TAREAS A REALIZAR
1) En el texto sobre la economía popular, enumera los trabajos que aparecen entre rayas después de «quienes sostienen la economía desde abajo».
2) Escribe la continuación del texto sobre la economía popular a partir de su última oración.

SECCIÓN DEL TEXTO
El informe del CITRA (CONICET-UBA) revela que nueve de cada diez trabajadores de la economía popular ganan menos de tres salarios mínimos, o sea, menos de $960.000 al mes. Es decir, el 90% de quienes sostienen la economía desde abajo —cartoneros, cooperativistas, feriantes, empleadas domésticas, trabajadores de la construcción y vendedores ambulantes— viven por debajo de la línea de pobreza.

Y ahí está el contraste brutal: mientras algunos festejan el 2,3%, 3,5 millones de personas intentan sobrevivir con ingresos que no alcanzan ni para pagar la canasta básica.
La verdadera inflación no está en el INDEC, está en el changuito del supermercado.

El Gobierno habla de “efecto disciplinador” de su plan económico, pero en la práctica lo que se disciplinó fue la mesa familiar: se come menos carne, se estira el aceite, se reemplazan frutas por fideos.
La inflación baja cuando el consumo desaparece.
Esa es la gran trampa. Los precios se “moderan” porque la gente ya no compra.

El milagro libertario de trabajar más y ganar menos

El ajuste, la desregulación y el achicamiento del Estado prometían libertad. Pero la libertad de mercado se convirtió, una vez más, en libertad para precarizar.
En apenas dos años de gestión, el autoempleo creció de forma explosiva. No por espíritu emprendedor, sino por necesidad. Según el CITRA, la población con ingresos bajos dentro del sector informal aumentó 55,3% en un año. Es decir: millones de argentinos se vieron empujados a generar su propio sustento, sin derechos, sin estabilidad y sin red de contención.

El relato oficial dice “emprendedores”; la realidad dice “desesperados”.
La economía popular representa ya el 27% de la Población Económicamente Activa. Son los que reciclan basura, cocinan en comedores, cosen para ferias, limpian casas o venden por redes sociales. No son la “reserva moral del trabajo”: son los sobrevivientes del ajuste.

DATOS PROPORCIONADOS

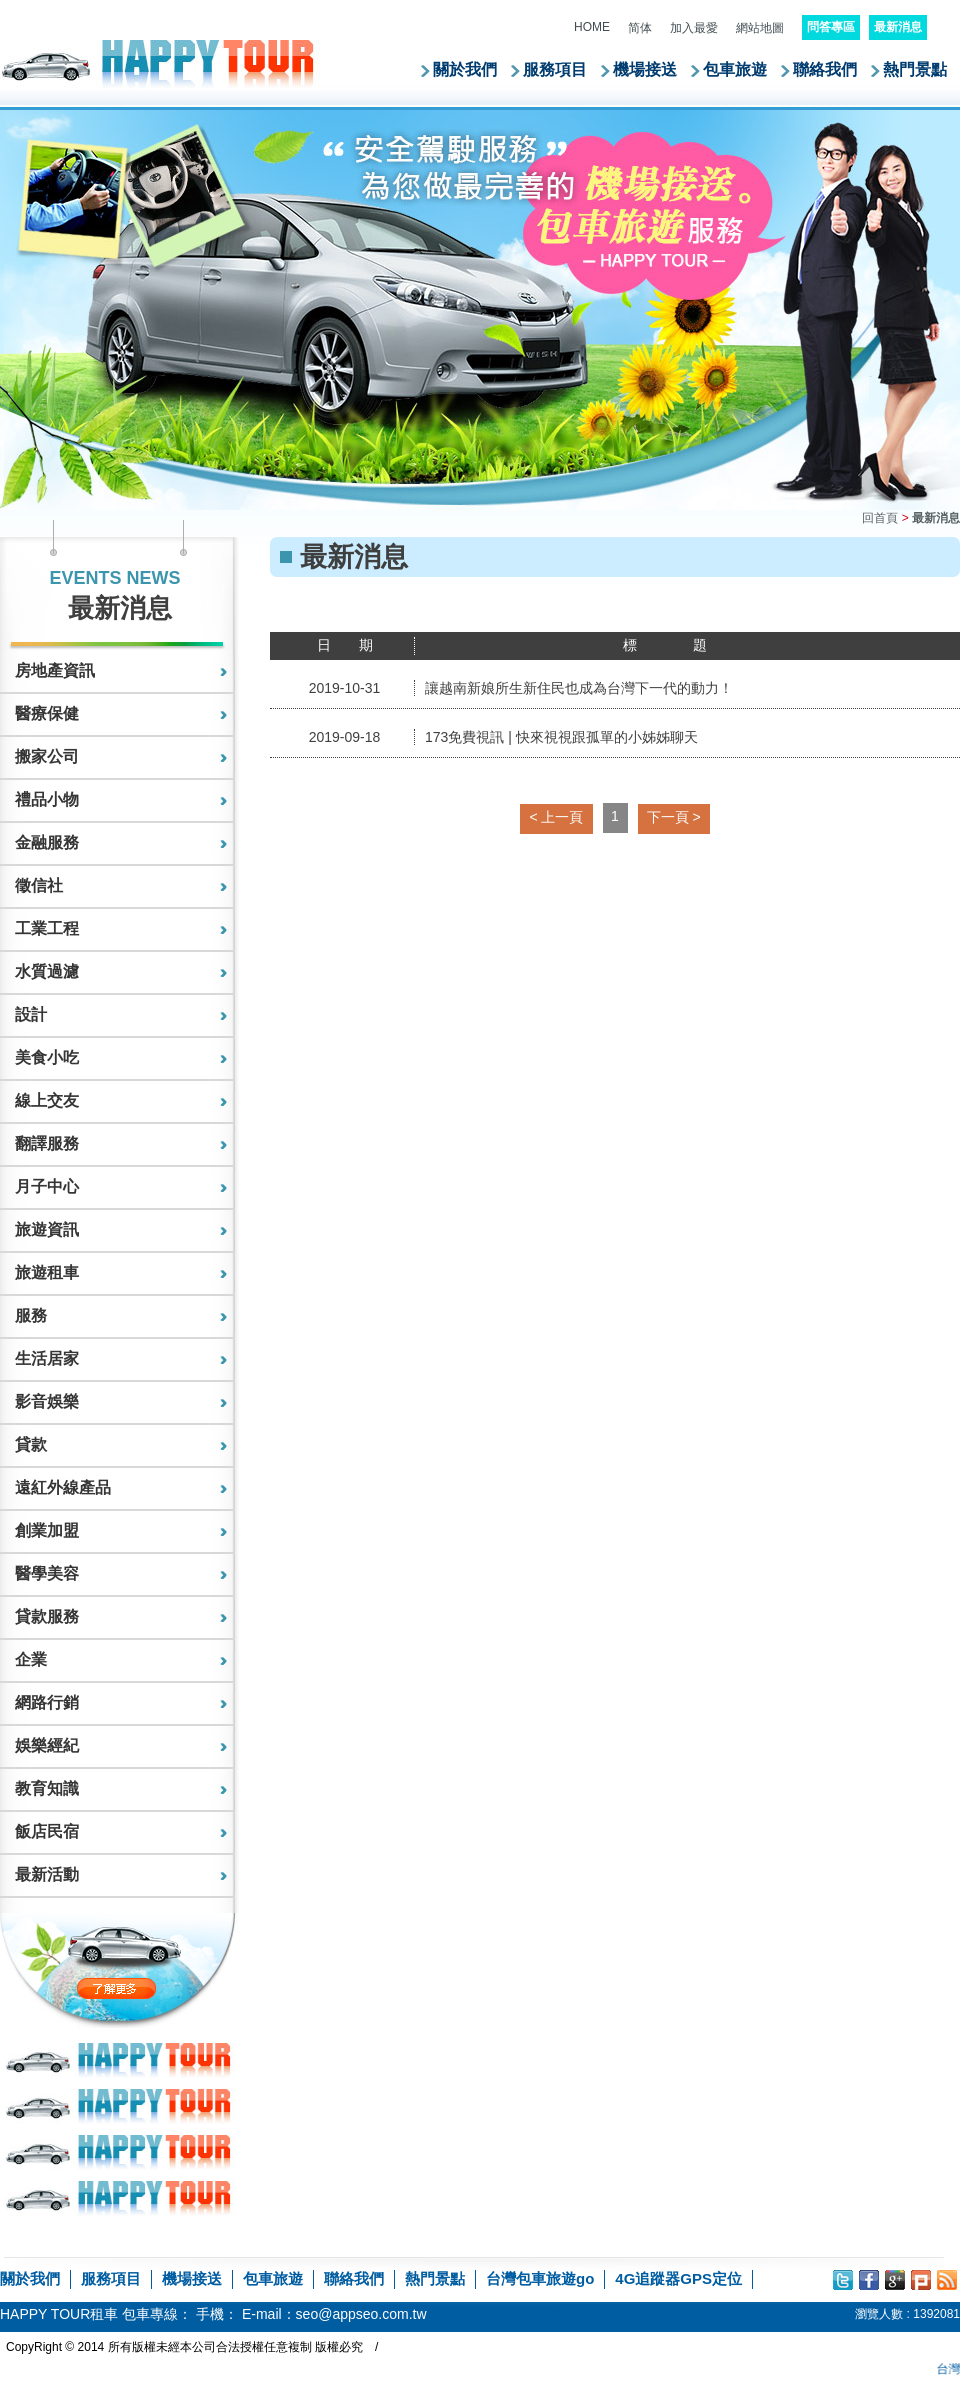 Image resolution: width=960 pixels, height=2381 pixels. Describe the element at coordinates (47, 1272) in the screenshot. I see `旅遊租車` at that location.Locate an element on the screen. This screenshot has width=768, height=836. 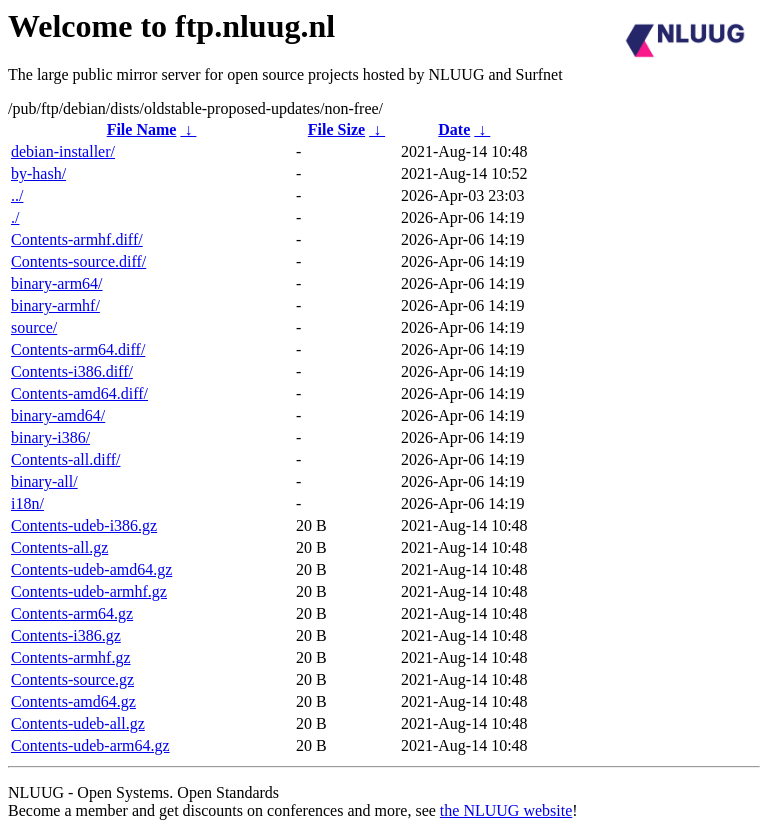
../ is located at coordinates (17, 195).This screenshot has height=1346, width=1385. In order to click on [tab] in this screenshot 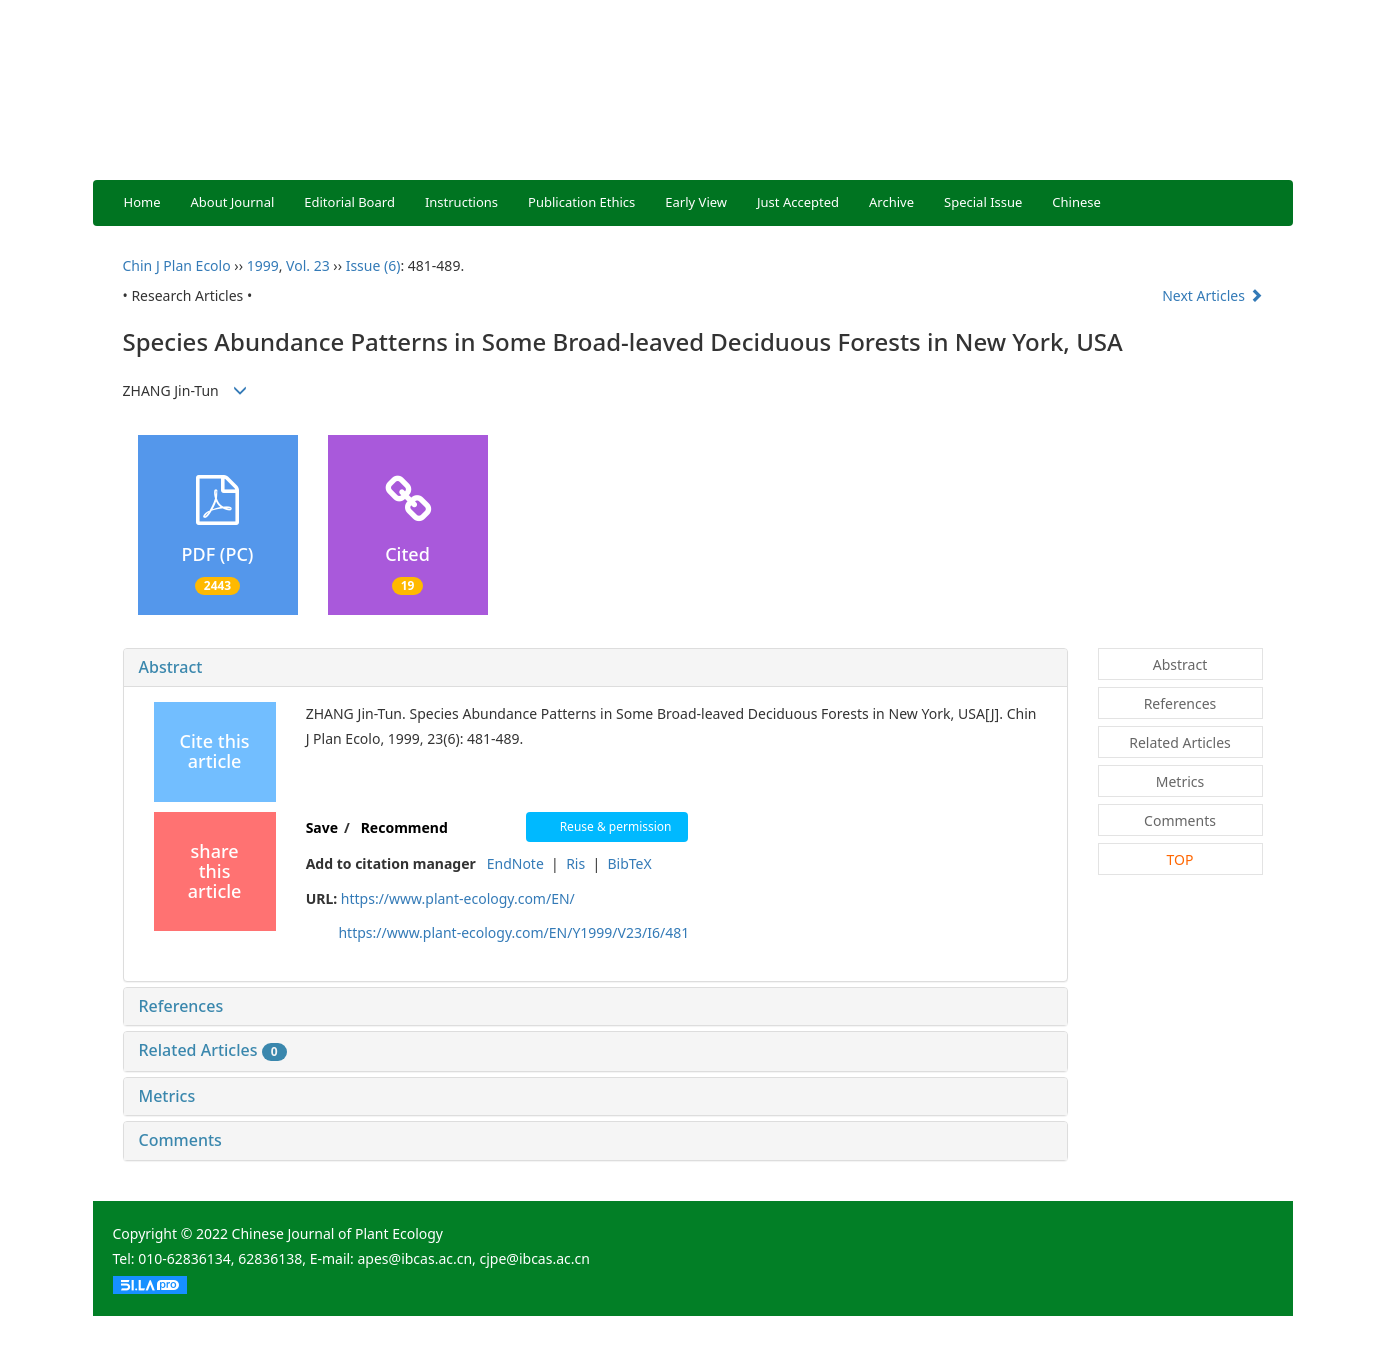, I will do `click(595, 668)`.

RESULTADOS POR TAREA
1) cartoneros, cooperativistas, feriantes, empleadas domésticas, trabajadores de la construcción, vendedores ambulantes

2)
Y mientras el Ejecutivo muestra su plan de “modernización laboral”, lo que en realidad se legalizó fue la precariedad.
La supuesta “reforma” que debía liberar al mercado terminó garantizando que más gente trabaje sin derechos. Hoy, el 52% de los cuentapropistas no profesionales enfrenta jornadas extenuantes, sin vacaciones ni aportes.
El milagro libertario se mide en sueldos de miseria y estadísticas maquilladas.

Los números no mienten, pero tampoco cuentan toda la verdad

La inflación “baja” es una verdad a medias. El INDEC dice que los bienes subieron 2,3% y los servicios 2,5%. Pero lo que realmente importa no está en el promedio: está en los rubros que afectan la vida cotidiana.
Los alimentos subieron 3,1%, las frutas 11,4%, y el aceite 2,4%.
El pan francés ya cuesta más de $3.900 el kilo, la carne picada $7.300, y la leche en sachet $1.600.

Mientras tanto, el salario mínimo vale menos que en los años de la Convertibilidad. Según datos de la CTA, es 56% inferior al de 2015.
Hoy, una familia tipo necesita cuatro salarios mínimos para no ser pobre.
Y todavía hay quienes celebran el “éxito” del 2,3%.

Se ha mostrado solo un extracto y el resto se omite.